Ohne sie wäre etwa ein Stück wie (b)reaching stillness von Lea Moro wohl nie zustande gekommen. Mit diesem Trio eröffnete die Schweizerin am Wochenende die Impulstanz-Reihe für junge Choreografie [8:tension] im Kasino am Schwarzenbergplatz.

Wie diese Arbeit nahelegt, ist der Versuch, ein Tanzstück kunsthistorisch einzuordnen, für das Publikum durchaus nicht unwichtig. Vor allem, wenn es darin, wie beim Stück (b)reaching stillness, so viele Elemente gibt, die auf starke Kontinuitäten oder bedeutende Brüche in der Entwicklung eines künstlerischen Genres hinweisen.

Lea Moros Stück, in dessen Verlauf sie sich mit den Tänzern Enrico Ticconi und Jorge Hoyos auf einer abgestuften Plattform zu Mahlers Auferstehungssymphonie bewegt (oder auch nicht), enthält wesentliche Elemente der konzeptuellen Choreografie.

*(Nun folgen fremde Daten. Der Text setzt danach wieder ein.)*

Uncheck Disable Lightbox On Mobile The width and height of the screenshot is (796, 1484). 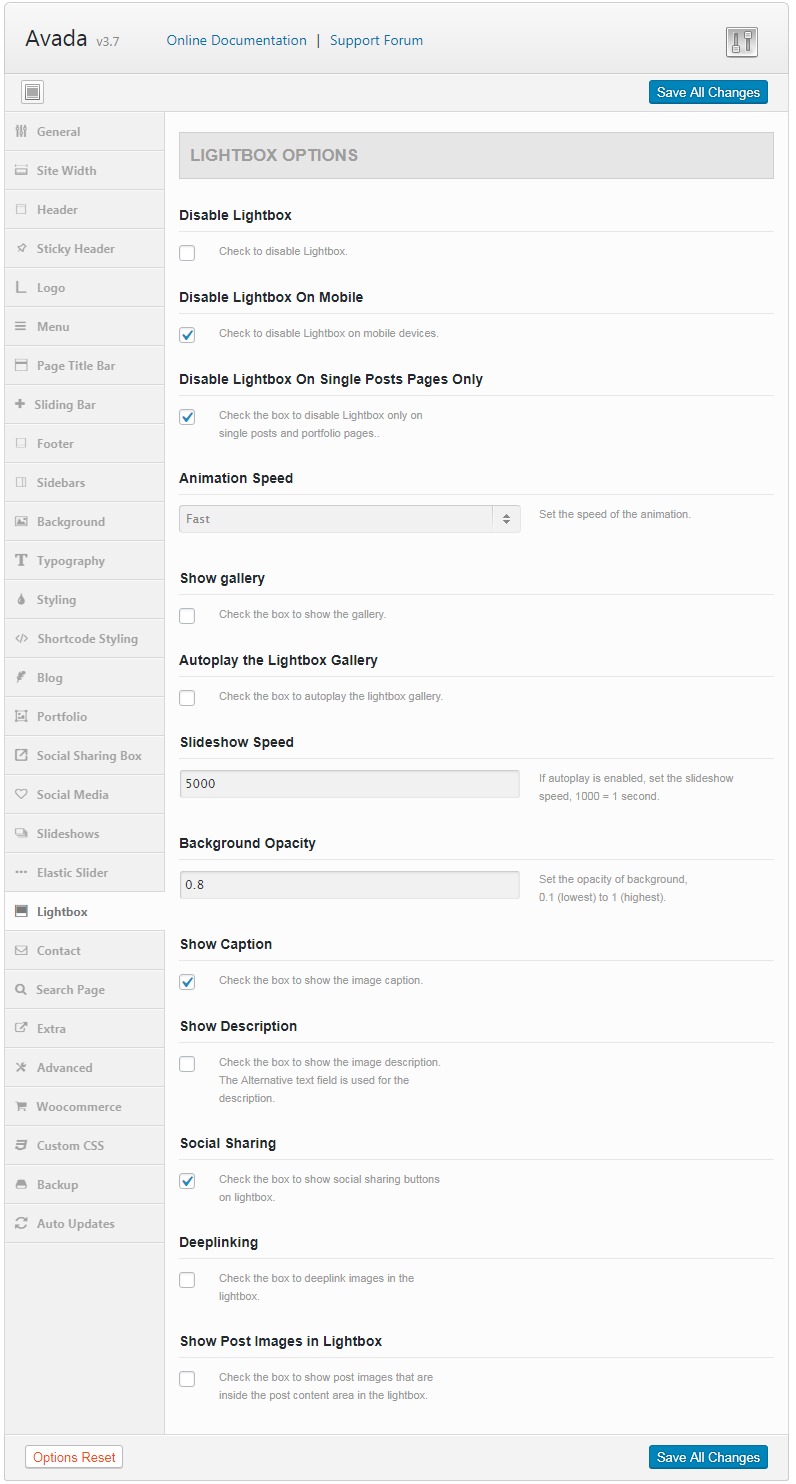pos(187,335)
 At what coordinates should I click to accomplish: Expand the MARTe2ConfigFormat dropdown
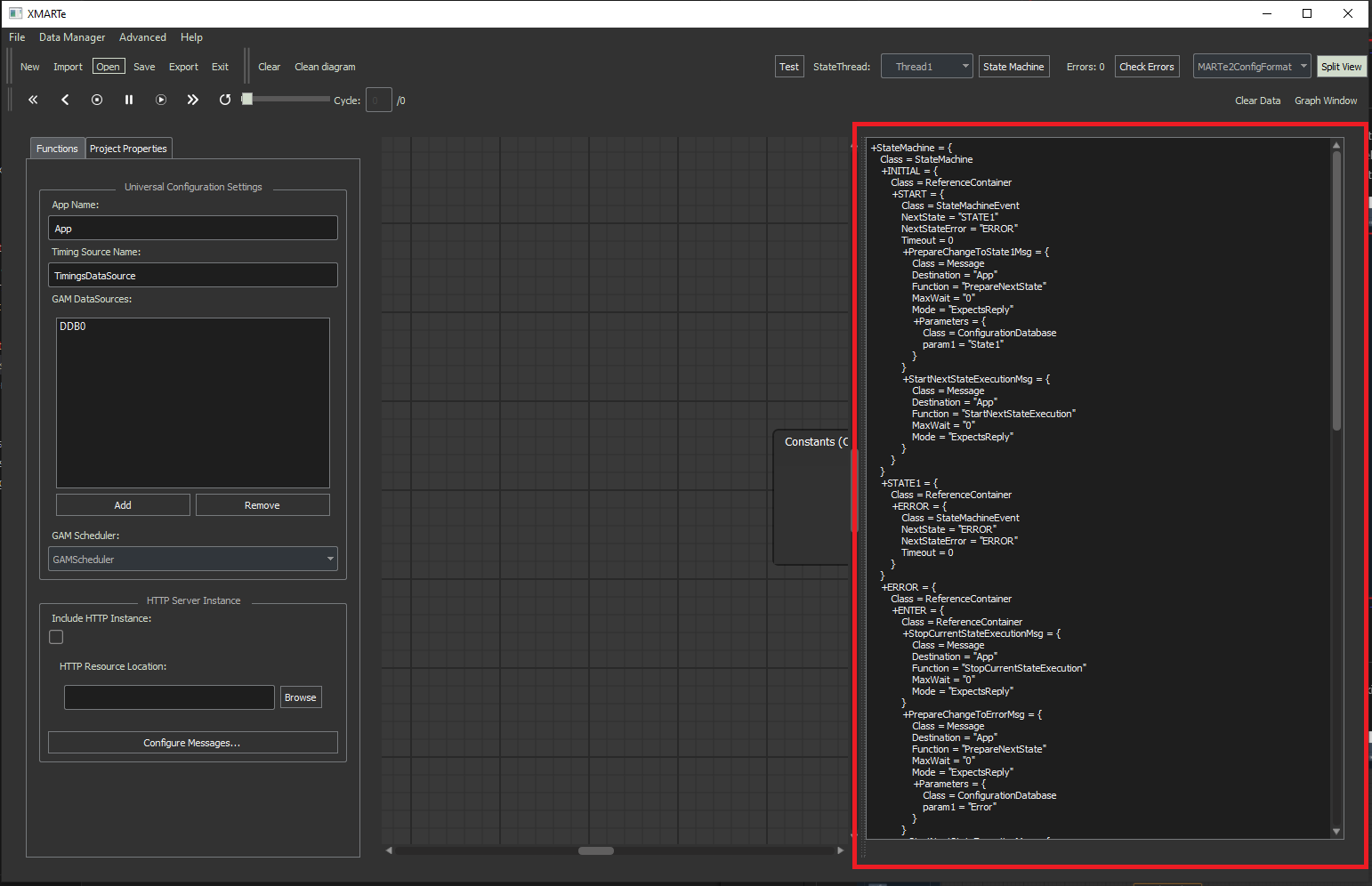click(1251, 67)
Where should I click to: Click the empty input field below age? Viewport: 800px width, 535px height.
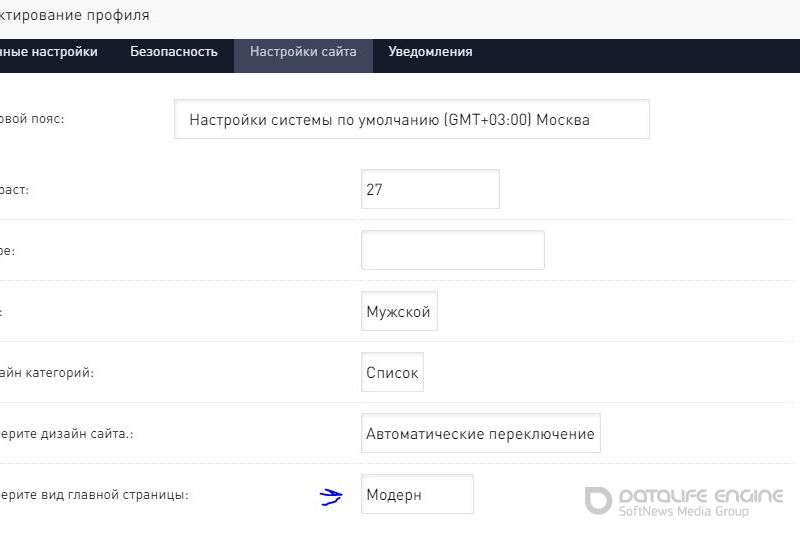tap(452, 250)
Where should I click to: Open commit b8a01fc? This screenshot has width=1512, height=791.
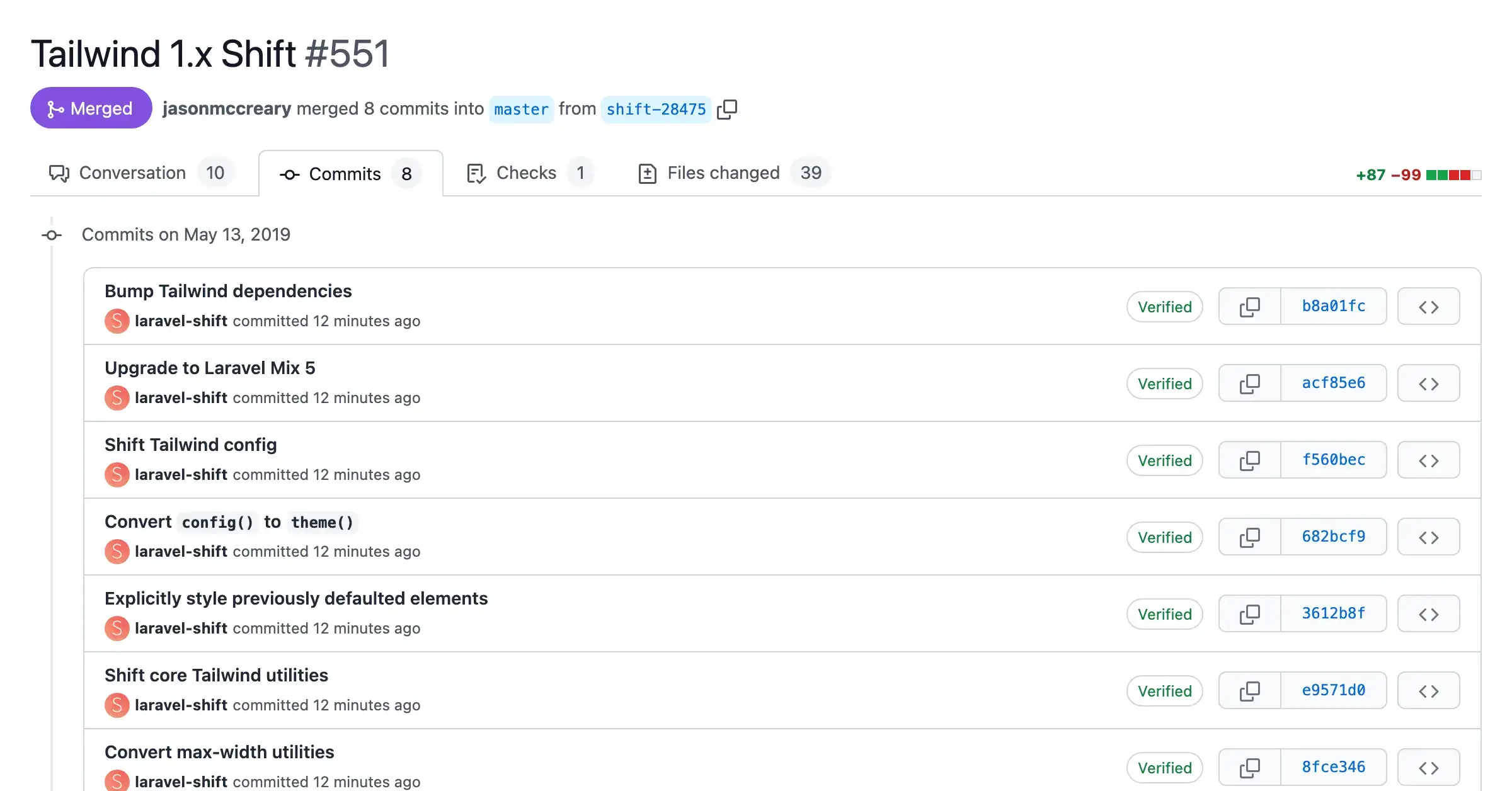pos(1333,306)
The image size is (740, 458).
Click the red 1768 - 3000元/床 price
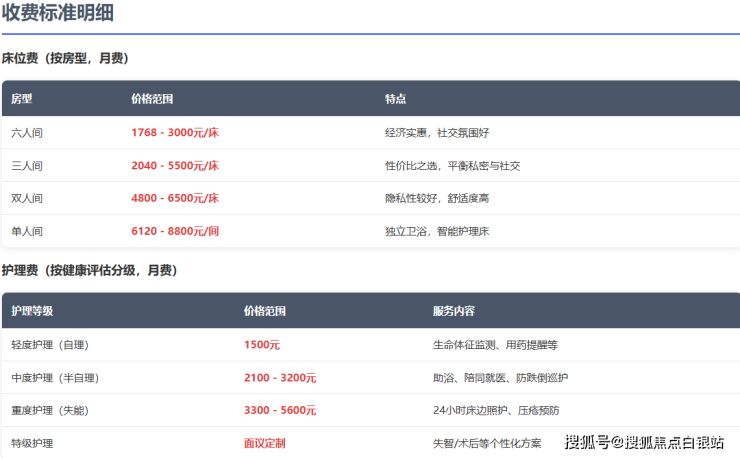pyautogui.click(x=174, y=132)
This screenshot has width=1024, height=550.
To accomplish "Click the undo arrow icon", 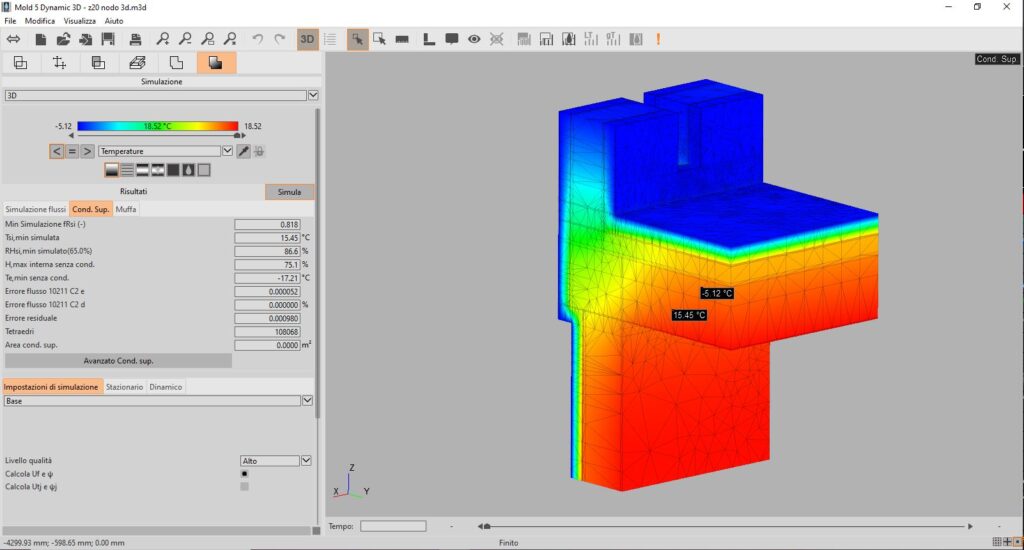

Moro gibt dem Publikum Zeit für ein genaues Schauen. Das, die Klarheit ihres Werkkonzepts und ein zärtliches Verhältnis zur Welt der Zeichen – sowie treffender Humor – verbindet sie mit den französischen Konzeptualisten, zu deren bekanntesten Vertretern bis heute Jérôme Bel, Xavier Le Roy, Mårten Spångberg und Tino Sehgal gehören.

Diese Künstler sind in der aktuellen Ausgabe des Festivals Impulstanz – dessen Leiter Karl Regensburger übrigens am Montag zum Offizier des belgischen Leopold-II.-Ordens ernannt wurde – gut vertreten. Tino Sehgal hat die Workshopreihe "visual art X dance" mitkuratiert, die am Sonntag im Leopold-Museum in einem vierstündigen Akt mit der Kuratorin Dorothea von Hantelmann und Jérôme Bel vorgestellt wurde.

Um es nur ganz kurz zu bilanzieren: Im Kommunizieren ihrer Kunst waren die Konzeptler immer schon schlampert – so eigentlich auch diesmal. (Helmut Ploebst, 18.7.2016)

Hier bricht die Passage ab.